The song received a significant negative feedback from Filipinos for being perceived as a Chinese government propaganda supporting the territorial claims of the People's Republic of China over the South China Sea. By November 2020, its music video posted in YouTube has received over 222,000 dislikes.

== Lyrics ==
Chinese Ambassador to the Philippines Huang Xilian wrote the lyrics for "Iisang Dagat".

== Recording ==
"Iisang Dagat" was performed by Filipina Camarines Sur Vice Governor and singer Imelda Papin, Filipino-Chinese singer Jhonvid Bangayan, Chinese diplomat Xia Wenxin and Chinese actor Yu Bin (who had a role in the 2019 Chinese television series, The Untamed). For at least Papin's part, she was approached by the Chinese embassy to perform "Iisang Dagat". The song had Chinese and Filipino lyrics.

== Music video ==
The music video for "Iisang Dagat" was jointly produced by the Chinese Embassy in the Philippines with Chinatown TV, and Guizhou Xinpai Media Company. The video was uploaded on YouTube in Chinatown TV's channel, as well as on Facebook. Universal Records Philippines was credited for being involved in the music video. However, the record label categorically stated they were not involved contrary to the credits on the music video. Universal Records, however, did mention that they were invited by Chinatown TV to help promote the song but the record label declined the offer.

Statements supportive of China from various government officials including Philippine President Rodrigo Duterte, Foreign Secretary Teodoro Locsin Jr., Health Secretary Francisco Duque were also featured in the video. It also featured Chinese medical workers coming in to help with the anti-COVID-19 efforts in the Philippines.

== Reception ==
As of July 2020, the music video of "Iisang Dagat" in YouTube has received more than 4,000 likes and at least 220,000 dislikes. Criticism of the video includes perception that the song as a propaganda supportive of the Chinese government's stance in the South China Sea disputes. Imelda Papin in response to backlash insists she is not a "traitor", says that she was not aware that the song is a "propaganda" and narrated on how she was approached by the Chinese embassy to perform a song on "unity" which serves as a tribute to cooperation of Chinese and Filipino front-liners against the COVID-19 pandemic.

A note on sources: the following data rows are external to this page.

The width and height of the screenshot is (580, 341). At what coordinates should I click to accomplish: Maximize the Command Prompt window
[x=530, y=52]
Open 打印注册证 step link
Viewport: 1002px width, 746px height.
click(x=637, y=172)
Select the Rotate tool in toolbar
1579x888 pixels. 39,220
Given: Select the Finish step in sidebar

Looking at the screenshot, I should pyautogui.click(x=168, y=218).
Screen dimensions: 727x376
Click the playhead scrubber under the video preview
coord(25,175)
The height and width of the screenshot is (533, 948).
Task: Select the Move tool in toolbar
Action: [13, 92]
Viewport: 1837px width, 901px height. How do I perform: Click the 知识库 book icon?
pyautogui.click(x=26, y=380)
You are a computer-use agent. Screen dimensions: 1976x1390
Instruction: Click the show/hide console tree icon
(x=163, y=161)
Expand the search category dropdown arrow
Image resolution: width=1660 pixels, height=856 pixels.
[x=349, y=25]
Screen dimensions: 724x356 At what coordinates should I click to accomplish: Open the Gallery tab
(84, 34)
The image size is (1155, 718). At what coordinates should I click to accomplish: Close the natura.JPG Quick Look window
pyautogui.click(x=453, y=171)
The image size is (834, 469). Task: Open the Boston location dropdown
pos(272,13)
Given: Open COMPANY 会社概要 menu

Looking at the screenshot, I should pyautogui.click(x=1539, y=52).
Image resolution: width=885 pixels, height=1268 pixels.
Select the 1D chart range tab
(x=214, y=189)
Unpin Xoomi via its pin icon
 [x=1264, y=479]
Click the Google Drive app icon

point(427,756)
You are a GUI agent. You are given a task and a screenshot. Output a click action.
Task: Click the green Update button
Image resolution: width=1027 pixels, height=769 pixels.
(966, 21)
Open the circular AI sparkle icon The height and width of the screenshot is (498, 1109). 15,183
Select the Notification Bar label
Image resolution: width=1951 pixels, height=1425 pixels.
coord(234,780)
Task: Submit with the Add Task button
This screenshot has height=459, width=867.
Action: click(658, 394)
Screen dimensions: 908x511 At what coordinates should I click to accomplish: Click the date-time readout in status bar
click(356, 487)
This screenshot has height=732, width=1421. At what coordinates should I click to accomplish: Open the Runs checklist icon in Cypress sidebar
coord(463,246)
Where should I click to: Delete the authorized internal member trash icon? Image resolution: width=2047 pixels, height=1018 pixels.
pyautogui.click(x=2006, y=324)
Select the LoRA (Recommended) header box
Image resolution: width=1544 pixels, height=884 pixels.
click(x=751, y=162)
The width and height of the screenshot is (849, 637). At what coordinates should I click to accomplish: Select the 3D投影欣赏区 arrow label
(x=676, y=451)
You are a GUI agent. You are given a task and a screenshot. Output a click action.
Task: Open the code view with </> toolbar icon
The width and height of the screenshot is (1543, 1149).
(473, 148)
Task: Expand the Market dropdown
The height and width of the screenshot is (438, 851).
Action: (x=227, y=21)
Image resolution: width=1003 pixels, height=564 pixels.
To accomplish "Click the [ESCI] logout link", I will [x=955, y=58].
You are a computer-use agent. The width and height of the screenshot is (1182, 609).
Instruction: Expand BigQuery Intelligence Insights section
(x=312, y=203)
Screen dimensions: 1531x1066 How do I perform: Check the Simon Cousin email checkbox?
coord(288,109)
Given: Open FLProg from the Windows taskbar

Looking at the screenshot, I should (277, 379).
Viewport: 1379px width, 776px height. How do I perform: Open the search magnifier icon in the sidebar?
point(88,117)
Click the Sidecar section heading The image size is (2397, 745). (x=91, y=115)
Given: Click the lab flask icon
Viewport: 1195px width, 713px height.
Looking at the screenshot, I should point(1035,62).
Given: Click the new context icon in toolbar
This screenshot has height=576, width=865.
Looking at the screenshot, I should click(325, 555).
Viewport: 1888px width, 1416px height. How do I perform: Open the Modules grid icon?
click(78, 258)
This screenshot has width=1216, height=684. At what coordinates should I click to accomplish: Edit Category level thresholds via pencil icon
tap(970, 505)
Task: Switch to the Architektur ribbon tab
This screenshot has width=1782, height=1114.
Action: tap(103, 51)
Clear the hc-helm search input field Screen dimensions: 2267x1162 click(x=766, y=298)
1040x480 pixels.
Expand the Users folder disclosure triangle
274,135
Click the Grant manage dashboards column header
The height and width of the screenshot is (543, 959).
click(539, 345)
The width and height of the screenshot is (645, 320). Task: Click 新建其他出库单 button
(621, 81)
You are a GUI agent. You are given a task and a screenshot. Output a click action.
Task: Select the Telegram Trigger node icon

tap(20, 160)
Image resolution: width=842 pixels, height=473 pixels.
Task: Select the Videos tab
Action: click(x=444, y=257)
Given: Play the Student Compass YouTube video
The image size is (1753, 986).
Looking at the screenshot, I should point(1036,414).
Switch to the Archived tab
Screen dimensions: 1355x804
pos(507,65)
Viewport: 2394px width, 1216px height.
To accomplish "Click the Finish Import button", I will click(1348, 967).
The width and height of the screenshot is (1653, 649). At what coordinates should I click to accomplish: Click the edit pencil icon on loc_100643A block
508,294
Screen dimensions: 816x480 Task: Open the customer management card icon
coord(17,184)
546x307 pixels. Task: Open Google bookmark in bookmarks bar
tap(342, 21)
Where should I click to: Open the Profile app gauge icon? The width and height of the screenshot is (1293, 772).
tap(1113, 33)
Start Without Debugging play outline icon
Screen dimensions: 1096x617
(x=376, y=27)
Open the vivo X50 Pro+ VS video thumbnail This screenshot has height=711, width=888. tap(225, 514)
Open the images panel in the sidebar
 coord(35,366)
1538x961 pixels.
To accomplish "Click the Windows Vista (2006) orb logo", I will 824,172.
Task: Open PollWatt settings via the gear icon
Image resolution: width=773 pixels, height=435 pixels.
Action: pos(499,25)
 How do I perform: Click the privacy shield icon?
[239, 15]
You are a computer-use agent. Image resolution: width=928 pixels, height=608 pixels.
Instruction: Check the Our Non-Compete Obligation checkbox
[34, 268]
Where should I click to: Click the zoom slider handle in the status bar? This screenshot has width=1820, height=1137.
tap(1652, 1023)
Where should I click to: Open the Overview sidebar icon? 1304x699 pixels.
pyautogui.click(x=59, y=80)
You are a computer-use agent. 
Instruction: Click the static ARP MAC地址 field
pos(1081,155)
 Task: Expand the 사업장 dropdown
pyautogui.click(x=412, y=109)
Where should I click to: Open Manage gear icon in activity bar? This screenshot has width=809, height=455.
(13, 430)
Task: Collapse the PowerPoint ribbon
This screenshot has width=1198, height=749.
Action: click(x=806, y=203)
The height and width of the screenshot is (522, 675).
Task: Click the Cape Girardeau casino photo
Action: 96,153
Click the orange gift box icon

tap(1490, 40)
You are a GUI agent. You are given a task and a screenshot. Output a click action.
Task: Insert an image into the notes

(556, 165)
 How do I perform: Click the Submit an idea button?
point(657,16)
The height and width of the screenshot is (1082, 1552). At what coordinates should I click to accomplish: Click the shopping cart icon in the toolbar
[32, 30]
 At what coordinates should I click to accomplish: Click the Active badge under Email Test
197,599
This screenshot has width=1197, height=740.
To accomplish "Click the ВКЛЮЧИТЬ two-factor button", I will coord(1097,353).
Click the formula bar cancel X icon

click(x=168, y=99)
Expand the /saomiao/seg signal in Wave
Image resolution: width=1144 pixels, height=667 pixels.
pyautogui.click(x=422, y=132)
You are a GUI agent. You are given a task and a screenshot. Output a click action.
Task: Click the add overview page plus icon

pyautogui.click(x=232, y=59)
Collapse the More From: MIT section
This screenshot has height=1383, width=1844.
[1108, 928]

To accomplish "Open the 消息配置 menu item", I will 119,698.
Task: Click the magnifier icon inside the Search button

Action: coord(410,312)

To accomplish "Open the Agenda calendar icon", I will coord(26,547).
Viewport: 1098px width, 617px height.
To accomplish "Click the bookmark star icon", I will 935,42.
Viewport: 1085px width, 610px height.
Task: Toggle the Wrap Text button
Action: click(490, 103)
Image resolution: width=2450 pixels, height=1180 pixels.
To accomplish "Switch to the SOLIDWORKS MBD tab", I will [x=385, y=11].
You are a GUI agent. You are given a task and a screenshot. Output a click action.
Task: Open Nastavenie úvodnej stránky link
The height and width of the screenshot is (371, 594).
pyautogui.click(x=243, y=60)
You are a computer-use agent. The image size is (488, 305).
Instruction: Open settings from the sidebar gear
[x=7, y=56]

Former Senior Associate Justice Antonio Carpio, who played a key role in the 2016 South China Sea arbitration decided by the Permanent Court of Arbitration, connected the title of the song to the position of the Chinese government on the South China Sea disputes. Carpio says that song title is an allusion to the South China Sea and has an implied message that China owns the South China Sea. He said that the video is part of a larger effort of China to influence public opinion to make up for its failures at the early stage of the COVID-19 pandemic. Carpio attributed the disproportionate number of dislikes of "Iisang Dagat"'s YouTube music video as evidence that the move "boomeranged" on China making Filipinos "more angry at China".

Jay Batongbacal, Director of the UP Institute for Maritime Affairs and Law of the Sea says that the video is an attempt to placate Filipino public opinion following recent diplomatic protests filed over China's continued activity to assert its territorial claims in the South China Sea taking advantage of countries' preoccupation in dealing with the COVID-19 pandemic.

"Save Our Seas", a 2019 song by Vietnamese rapper Tu P, Filipino rapper Marx Sickmind, and Malaysian singer Mei Lee which is about the South China Sea dispute as well as "Isang Bangka", a Philippine Navy institutional song by The Band gained traction following the release of "Iisang Dagat".